Literature DB >> 29627769

Development and validation of an admission prediction tool for emergency departments in the Netherlands.

Nicole Kraaijvanger1, Douwe Rijpsma1, Lian Roovers2, Henk van Leeuwen3, Karin Kaasjager4, Lillian van den Brand5, Laura Horstink6, Michael Edwards7.   

Abstract

OBJECTIVE: Early prediction of admission has the potential to reduce length of stay in the ED. The aim of this study is to create a computerised tool to predict admission probability.
METHODS: The prediction rule was derived from data on all patients who visited the ED of the Rijnstate Hospital over two random weeks. Performing a multivariate logistic regression analysis factors associated with hospitalisation were explored. Using these data, a model was developed to predict admission probability. Prospective validation was performed at Rijnstate Hospital and in two regional hospitals with different baseline admission rates. The model was converted into a computerised tool that reported the admission probability for any patient at the time of triage.
RESULTS: Data from 1261 visits were included in the derivation of the rule. Four contributing factors for admission that could be determined at triage were identified: age, triage category, arrival mode and main symptom. Prospective validation showed that this model reliably predicts hospital admission in two community hospitals (area under the curve (AUC) 0.87, 95% CI 0.85 to 0.89) and in an academic hospital (AUC 0.76, 95% CI 0.72 to 0.80). In the community hospitals, using a cut-off of 80% for admission probability resulted in the highest number of true positives (actual admissions) with the greatest specificity (positive predictive value (PPV): 89.6, 95% CI 84.5 to 93.6; negative predictive value (NPV): 70.3, 95% CI 67.6 to 72.9). For the academic hospital, with a higher admission rate, a 90% probability was a better cut-off (PPV: 83.0, 95% CI 73.8 to 90.0; NPV: 59.3, 95% CI 54.2 to 64.2).
CONCLUSION: Admission probability for ED patients can be calculated using a prediction tool. Further research must show whether using this tool can improve patient flow in the ED. © Article author(s) (or their employer(s) unless otherwise stated in the text of the article) 2018. All rights reserved. No commercial use is permitted unless otherwise expressly granted.

Entities:  

Keywords:  crowding; emergency department; hospitalisations; management; planning

Mesh:

Year:  2018        PMID: 29627769     DOI: 10.1136/emermed-2017-206673

Source DB:  PubMed          Journal:  Emerg Med J        ISSN: 1472-0205            Impact factor:   2.740


  5 in total

1.  Development of a low-dimensional model to predict admissions from triage at a pediatric emergency department.

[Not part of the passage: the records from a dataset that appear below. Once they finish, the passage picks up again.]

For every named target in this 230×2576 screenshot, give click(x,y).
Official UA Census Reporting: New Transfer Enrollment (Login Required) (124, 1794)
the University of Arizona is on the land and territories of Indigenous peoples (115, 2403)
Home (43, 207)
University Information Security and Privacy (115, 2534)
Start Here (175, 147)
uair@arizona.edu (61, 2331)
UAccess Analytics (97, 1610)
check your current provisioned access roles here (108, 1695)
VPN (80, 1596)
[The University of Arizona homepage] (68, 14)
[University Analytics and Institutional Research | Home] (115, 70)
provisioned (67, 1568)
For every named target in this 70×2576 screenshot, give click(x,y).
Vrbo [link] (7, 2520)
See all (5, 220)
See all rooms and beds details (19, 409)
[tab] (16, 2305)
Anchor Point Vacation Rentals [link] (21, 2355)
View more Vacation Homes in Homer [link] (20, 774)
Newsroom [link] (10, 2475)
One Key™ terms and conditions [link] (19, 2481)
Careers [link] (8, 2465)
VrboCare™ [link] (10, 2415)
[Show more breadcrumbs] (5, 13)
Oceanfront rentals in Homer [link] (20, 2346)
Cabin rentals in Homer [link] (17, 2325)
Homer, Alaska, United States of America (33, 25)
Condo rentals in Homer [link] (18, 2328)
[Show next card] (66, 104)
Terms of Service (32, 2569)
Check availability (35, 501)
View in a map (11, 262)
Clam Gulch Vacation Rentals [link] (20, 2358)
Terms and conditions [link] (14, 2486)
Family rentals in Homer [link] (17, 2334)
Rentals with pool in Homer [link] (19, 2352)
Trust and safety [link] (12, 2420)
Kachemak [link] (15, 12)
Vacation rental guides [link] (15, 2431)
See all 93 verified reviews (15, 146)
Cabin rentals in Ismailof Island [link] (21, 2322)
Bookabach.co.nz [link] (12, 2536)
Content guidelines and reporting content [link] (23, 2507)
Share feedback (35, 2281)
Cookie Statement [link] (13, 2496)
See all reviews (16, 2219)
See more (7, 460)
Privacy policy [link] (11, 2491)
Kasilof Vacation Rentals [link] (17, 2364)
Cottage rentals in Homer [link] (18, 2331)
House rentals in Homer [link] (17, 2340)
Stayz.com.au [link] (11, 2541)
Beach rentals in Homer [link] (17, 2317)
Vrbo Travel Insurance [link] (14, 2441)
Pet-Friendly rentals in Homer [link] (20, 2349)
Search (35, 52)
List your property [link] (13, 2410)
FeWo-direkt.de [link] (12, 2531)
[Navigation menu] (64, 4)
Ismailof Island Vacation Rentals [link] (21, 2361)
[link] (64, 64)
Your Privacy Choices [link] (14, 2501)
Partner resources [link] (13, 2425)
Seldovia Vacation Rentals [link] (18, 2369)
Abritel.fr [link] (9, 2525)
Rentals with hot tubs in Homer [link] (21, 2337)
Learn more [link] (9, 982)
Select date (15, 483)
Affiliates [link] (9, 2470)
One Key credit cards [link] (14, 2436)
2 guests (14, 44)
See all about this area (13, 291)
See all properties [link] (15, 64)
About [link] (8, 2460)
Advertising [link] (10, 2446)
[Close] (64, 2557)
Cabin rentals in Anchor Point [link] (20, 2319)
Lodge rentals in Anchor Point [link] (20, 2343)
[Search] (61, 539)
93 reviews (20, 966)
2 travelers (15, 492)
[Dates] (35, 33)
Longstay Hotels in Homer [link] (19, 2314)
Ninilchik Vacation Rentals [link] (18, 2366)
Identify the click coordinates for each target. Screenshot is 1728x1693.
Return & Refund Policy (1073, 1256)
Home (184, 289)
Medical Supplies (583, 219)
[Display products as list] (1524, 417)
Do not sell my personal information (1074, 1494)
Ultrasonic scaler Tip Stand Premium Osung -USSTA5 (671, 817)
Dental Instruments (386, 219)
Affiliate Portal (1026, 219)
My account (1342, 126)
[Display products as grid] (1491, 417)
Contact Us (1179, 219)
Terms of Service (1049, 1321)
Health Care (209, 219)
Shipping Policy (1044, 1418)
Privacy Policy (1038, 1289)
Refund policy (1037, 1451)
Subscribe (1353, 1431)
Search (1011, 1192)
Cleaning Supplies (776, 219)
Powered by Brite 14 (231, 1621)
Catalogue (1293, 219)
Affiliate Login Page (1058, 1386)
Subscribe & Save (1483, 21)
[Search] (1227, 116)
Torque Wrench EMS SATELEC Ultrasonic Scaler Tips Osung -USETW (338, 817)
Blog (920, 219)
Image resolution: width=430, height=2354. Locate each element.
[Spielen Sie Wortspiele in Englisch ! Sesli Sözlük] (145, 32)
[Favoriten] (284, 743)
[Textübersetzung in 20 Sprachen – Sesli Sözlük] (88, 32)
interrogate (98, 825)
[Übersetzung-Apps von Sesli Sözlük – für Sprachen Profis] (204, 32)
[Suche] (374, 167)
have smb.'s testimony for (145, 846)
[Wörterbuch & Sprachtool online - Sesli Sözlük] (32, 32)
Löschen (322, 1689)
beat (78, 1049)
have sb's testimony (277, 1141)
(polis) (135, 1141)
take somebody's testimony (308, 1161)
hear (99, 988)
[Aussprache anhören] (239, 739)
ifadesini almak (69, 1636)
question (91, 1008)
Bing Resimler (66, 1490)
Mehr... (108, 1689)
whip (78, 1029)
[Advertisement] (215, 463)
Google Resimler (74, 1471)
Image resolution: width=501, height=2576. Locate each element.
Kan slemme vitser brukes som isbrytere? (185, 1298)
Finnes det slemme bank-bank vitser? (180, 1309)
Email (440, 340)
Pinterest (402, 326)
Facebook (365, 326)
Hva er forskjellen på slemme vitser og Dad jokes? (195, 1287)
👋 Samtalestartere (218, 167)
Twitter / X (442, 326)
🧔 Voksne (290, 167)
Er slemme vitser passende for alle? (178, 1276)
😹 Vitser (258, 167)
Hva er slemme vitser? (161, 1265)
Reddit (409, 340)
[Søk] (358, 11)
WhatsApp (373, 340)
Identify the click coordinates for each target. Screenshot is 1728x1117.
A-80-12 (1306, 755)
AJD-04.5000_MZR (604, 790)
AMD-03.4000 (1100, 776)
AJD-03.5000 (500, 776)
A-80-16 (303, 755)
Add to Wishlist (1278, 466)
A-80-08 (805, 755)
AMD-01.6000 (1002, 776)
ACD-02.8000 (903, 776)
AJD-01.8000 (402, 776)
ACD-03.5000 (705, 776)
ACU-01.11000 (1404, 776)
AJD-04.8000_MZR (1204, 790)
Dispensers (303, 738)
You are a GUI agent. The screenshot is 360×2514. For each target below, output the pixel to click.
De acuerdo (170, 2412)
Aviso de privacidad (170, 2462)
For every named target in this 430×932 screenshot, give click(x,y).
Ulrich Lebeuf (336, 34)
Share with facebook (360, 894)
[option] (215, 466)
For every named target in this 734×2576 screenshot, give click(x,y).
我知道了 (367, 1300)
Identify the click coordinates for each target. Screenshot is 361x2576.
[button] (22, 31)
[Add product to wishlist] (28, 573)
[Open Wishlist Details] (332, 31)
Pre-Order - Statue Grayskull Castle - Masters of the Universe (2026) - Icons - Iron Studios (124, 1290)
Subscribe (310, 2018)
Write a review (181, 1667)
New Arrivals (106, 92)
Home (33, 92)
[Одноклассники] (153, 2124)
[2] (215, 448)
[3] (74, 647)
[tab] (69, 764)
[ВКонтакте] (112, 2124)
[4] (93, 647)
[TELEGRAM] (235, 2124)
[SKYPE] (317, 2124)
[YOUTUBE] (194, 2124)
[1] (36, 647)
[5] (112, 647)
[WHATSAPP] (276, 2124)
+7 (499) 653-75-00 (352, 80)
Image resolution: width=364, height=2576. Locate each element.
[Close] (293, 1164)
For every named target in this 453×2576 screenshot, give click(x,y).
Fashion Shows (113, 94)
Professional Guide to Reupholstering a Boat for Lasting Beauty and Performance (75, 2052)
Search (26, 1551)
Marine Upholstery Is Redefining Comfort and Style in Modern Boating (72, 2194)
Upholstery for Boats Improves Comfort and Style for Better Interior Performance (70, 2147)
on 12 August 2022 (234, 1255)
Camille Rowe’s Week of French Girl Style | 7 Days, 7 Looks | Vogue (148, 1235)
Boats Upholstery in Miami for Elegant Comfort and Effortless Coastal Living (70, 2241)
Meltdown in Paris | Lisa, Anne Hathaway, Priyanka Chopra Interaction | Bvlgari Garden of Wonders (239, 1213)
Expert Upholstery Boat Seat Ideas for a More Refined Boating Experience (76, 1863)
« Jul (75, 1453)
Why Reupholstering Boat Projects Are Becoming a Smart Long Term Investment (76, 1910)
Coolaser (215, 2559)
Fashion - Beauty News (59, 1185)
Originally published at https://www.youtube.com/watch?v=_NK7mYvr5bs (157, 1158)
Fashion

Authors:  Fiona Leonard; John Gilligan; Michael J Barrett
Journal:  J Am Coll Emerg Physicians Open       Date:  2022-07-15

2.  Predicting Admissions From a Paediatric Emergency Department - Protocol for Developing and Validating a Low-Dimensional Machine Learning Prediction Model.

Authors:  Fiona Leonard; John Gilligan; Michael J Barrett
Journal:  Front Big Data       Date:  2021-04-16

3.  Predicting inhospital admission at the emergency department: a systematic review.

Authors:  Anniek Brink; Jelmer Alsma; Lodewijk Aam van Attekum; Wichor M Bramer; Robert Zietse; Hester Lingsma; Stephanie Ce Schuit
Journal:  Emerg Med J       Date:  2021-10-28       Impact factor: 2.740

4.  Use of Artificial Intelligence to Manage Patient Flow in Emergency Department during the COVID-19 Pandemic: A Prospective, Single-Center Study.

Authors:  Emilien Arnaud; Mahmoud Elbattah; Christine Ammirati; Gilles Dequen; Daniel Aiham Ghazali
Journal:  Int J Environ Res Public Health       Date:  2022-08-05       Impact factor: 4.614

5.  Leveraging Large-Scale Electronic Health Records and Interpretable Machine Learning for Clinical Decision Making at the Emergency Department: Protocol for System Development and Validation.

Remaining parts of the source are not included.